*** Supplied entries Section Begins ***

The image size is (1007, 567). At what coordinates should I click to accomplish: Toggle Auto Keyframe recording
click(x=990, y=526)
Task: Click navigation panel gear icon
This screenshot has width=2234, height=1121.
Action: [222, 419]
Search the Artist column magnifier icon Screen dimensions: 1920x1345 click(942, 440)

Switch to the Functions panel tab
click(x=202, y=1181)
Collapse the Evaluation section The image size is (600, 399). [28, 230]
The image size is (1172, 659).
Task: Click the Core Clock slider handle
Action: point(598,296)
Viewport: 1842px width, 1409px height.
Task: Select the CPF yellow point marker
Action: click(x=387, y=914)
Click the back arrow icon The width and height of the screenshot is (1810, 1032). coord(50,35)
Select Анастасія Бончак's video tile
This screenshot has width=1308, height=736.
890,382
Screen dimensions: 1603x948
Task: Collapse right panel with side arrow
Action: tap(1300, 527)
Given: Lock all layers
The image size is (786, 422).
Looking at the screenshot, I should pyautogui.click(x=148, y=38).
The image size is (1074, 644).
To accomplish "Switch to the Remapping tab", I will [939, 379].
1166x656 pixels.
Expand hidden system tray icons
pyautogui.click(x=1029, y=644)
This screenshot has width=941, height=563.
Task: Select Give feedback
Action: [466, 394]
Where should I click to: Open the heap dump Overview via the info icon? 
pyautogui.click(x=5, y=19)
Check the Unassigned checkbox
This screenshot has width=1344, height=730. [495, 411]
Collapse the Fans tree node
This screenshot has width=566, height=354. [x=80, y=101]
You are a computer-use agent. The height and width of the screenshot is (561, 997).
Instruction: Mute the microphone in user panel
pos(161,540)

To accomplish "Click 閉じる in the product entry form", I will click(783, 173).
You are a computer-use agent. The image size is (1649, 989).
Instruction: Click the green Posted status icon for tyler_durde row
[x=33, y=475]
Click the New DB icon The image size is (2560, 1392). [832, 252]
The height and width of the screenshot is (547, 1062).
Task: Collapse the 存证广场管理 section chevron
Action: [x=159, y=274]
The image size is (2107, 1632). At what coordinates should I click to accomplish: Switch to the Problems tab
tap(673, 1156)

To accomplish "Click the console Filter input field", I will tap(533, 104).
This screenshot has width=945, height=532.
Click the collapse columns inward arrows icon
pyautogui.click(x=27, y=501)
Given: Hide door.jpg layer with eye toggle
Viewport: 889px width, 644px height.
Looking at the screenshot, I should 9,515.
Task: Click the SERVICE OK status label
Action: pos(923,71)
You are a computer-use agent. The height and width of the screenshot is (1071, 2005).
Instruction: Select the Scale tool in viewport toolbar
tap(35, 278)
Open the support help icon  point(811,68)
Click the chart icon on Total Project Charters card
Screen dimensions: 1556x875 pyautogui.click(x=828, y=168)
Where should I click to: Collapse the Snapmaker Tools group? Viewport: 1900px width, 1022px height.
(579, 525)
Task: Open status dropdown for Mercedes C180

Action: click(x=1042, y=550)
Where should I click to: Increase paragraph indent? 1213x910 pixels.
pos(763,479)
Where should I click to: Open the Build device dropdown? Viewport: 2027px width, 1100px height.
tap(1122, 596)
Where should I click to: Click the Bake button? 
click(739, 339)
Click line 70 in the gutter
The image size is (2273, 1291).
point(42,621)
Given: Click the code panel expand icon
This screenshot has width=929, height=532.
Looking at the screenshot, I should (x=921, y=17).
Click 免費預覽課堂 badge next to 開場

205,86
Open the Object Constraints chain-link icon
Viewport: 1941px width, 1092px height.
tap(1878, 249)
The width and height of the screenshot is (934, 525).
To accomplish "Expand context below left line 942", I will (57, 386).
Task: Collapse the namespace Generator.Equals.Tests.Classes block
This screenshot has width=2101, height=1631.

*** Supplied entries Section Ends ***

## [Task]
Within the entries above, report how many lines contain the word "will"; the figure is all that is wanted.

## [Output of the exercise]
4